_Exercise aim_: The answer should be an exact repeat of the stretch of material below from the line containing "Contact Us (1449, 21)" through the line containing "Delivery (1353, 21)".

_Excerpted records_:

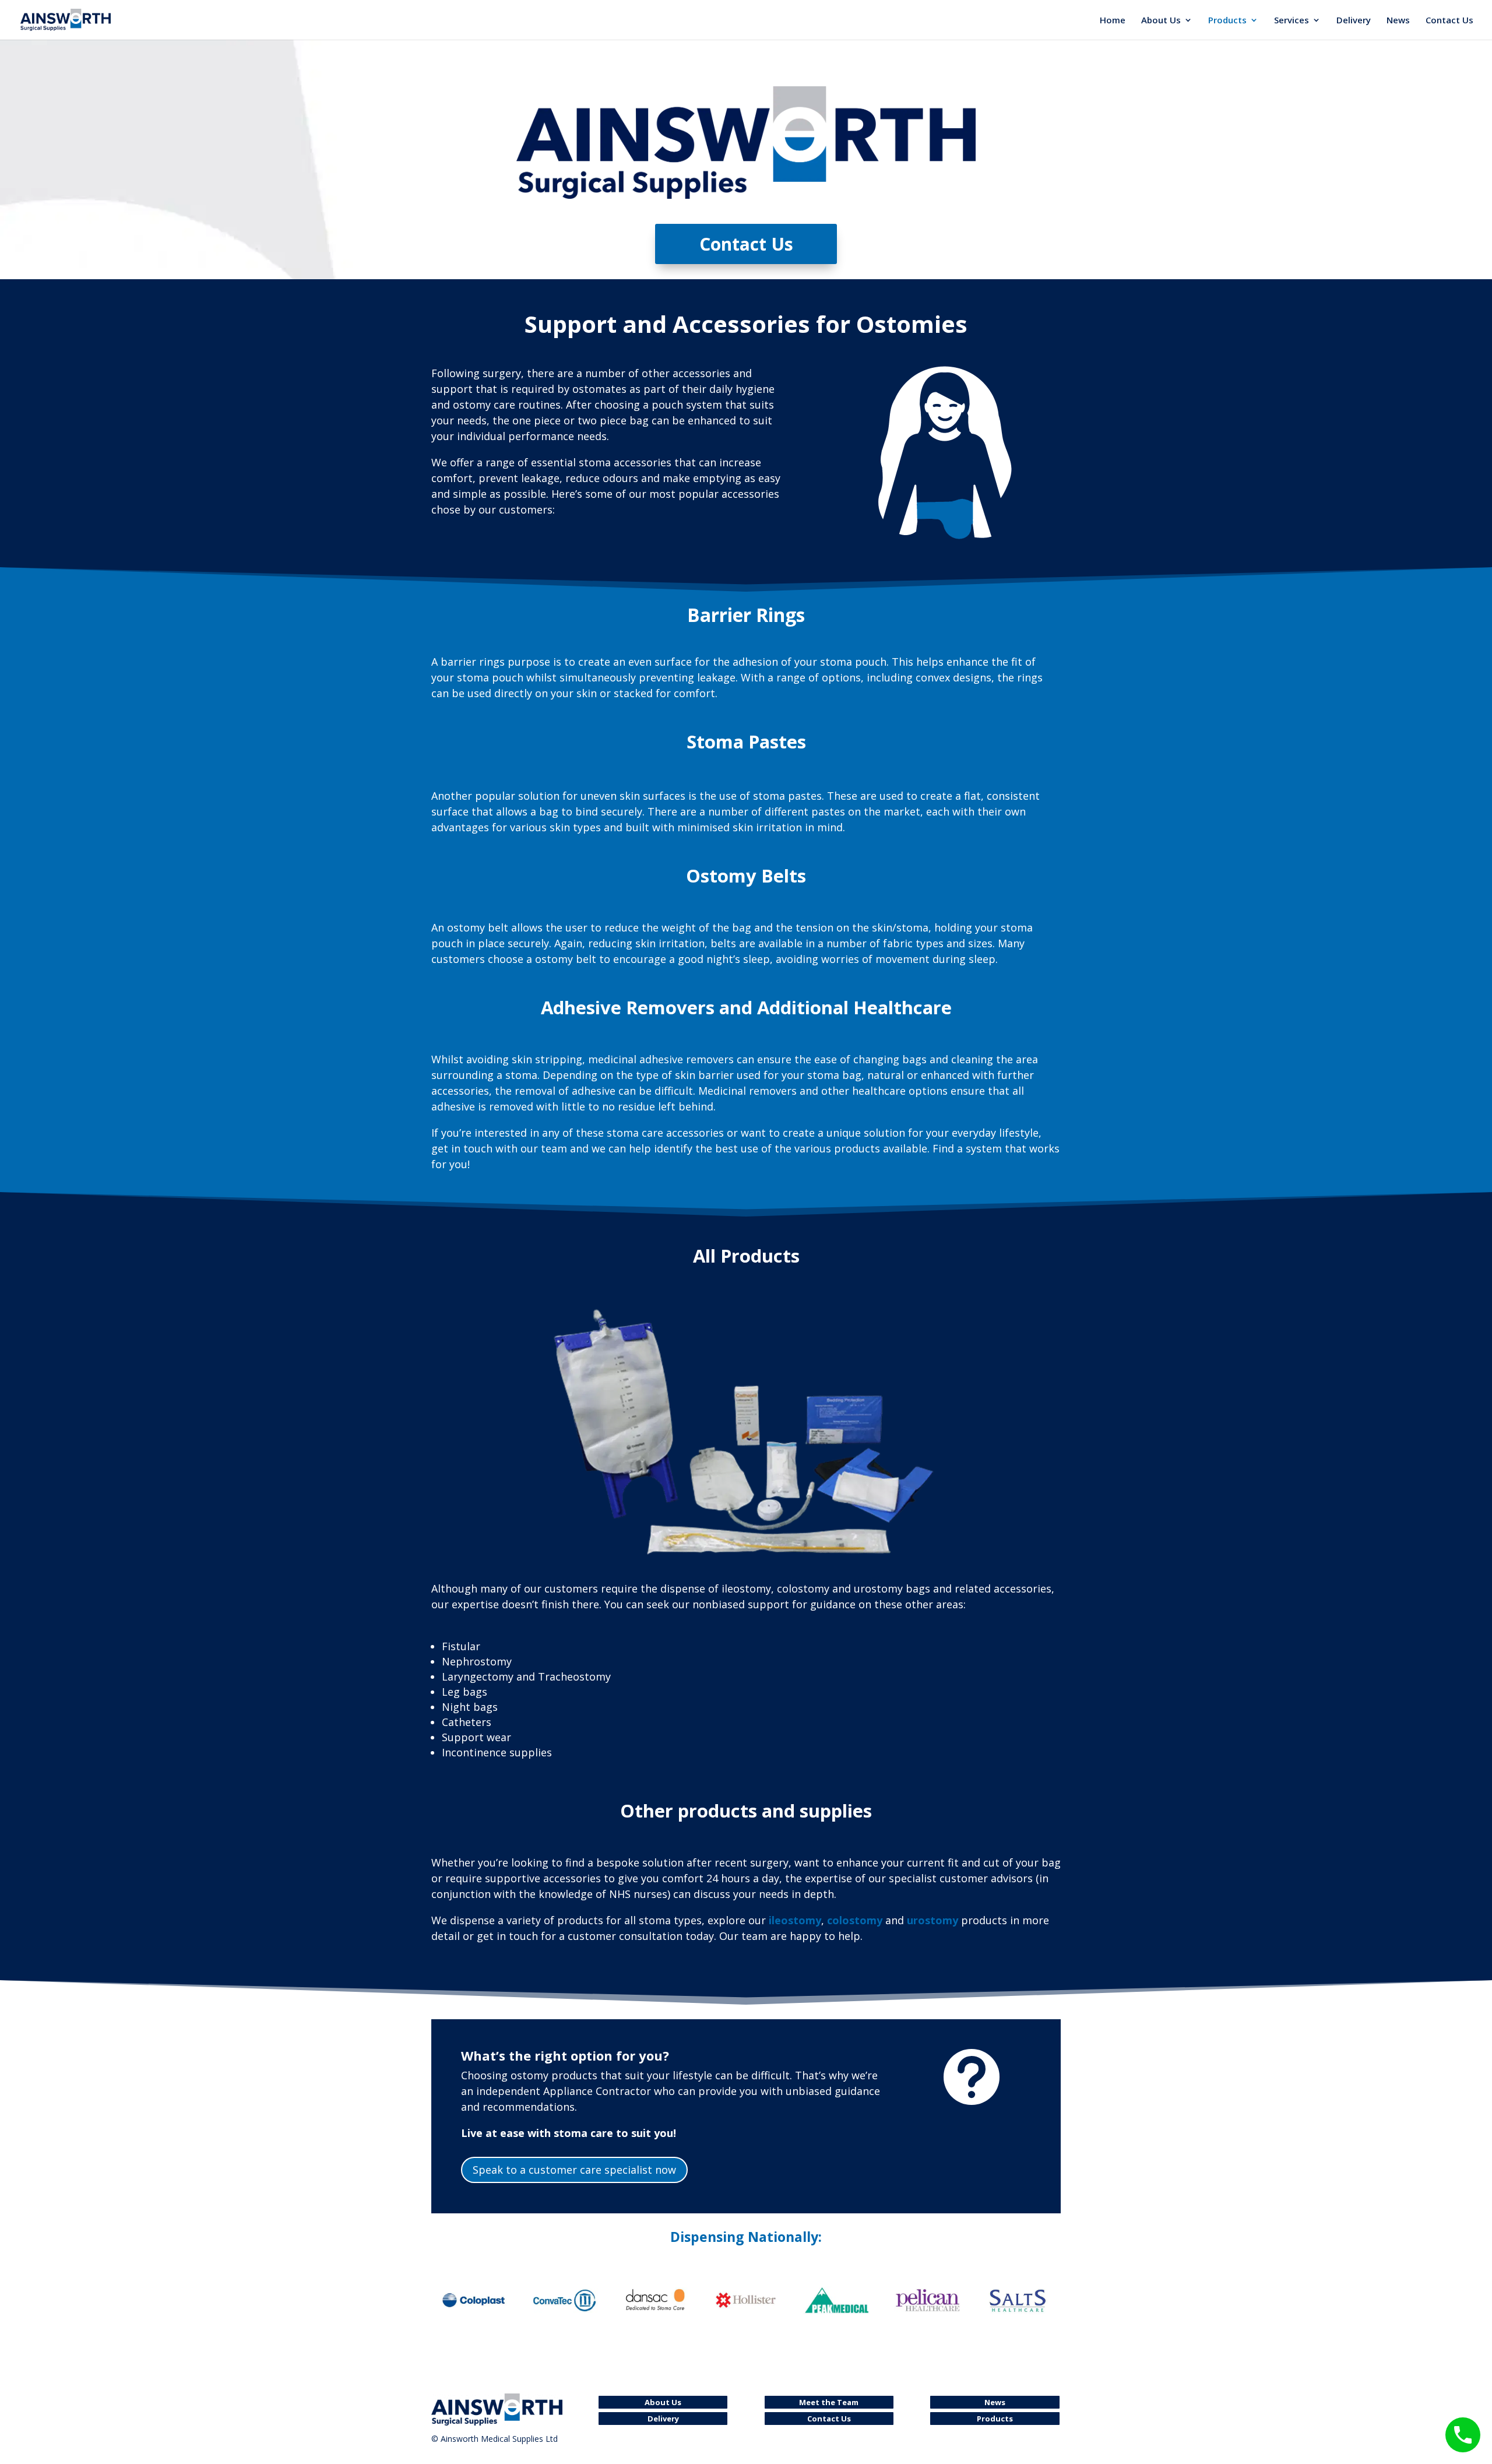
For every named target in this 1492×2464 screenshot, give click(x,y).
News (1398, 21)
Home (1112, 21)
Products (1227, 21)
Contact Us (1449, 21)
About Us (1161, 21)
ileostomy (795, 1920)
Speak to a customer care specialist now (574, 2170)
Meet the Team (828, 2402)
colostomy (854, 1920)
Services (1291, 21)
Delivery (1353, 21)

--

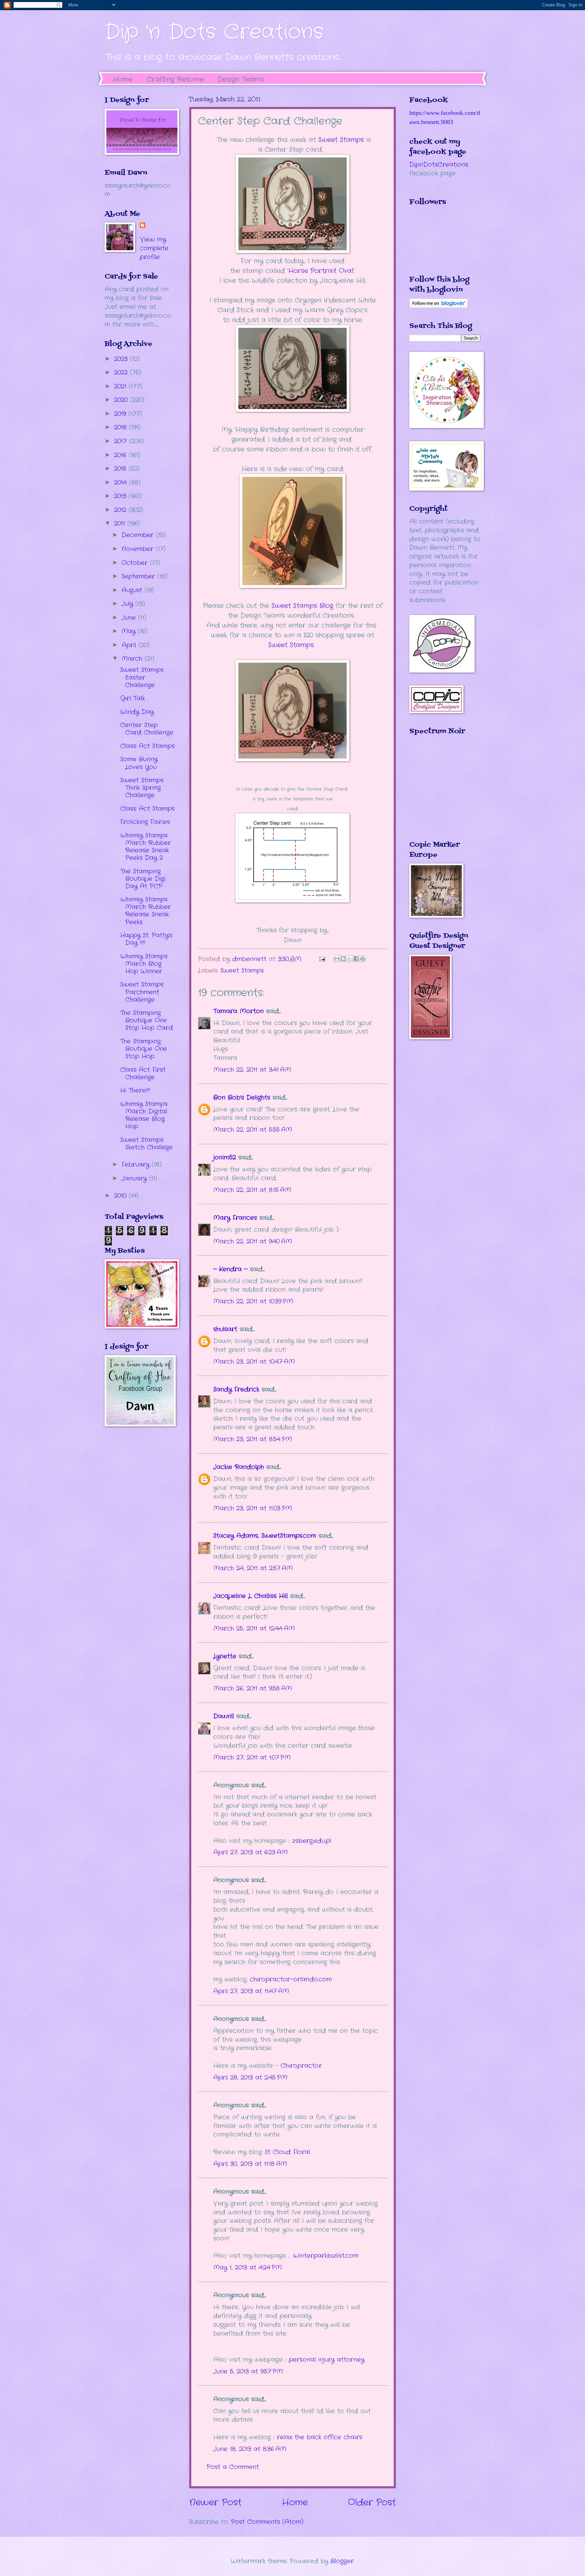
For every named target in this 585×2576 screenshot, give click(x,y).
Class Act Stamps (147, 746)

_Task output_:
Contact Us (1449, 21)
About Us (1161, 21)
ileostomy (795, 1920)
Speak to a customer care specialist now (574, 2170)
Meet the Team (828, 2402)
colostomy (854, 1920)
Services (1291, 21)
Delivery (1353, 21)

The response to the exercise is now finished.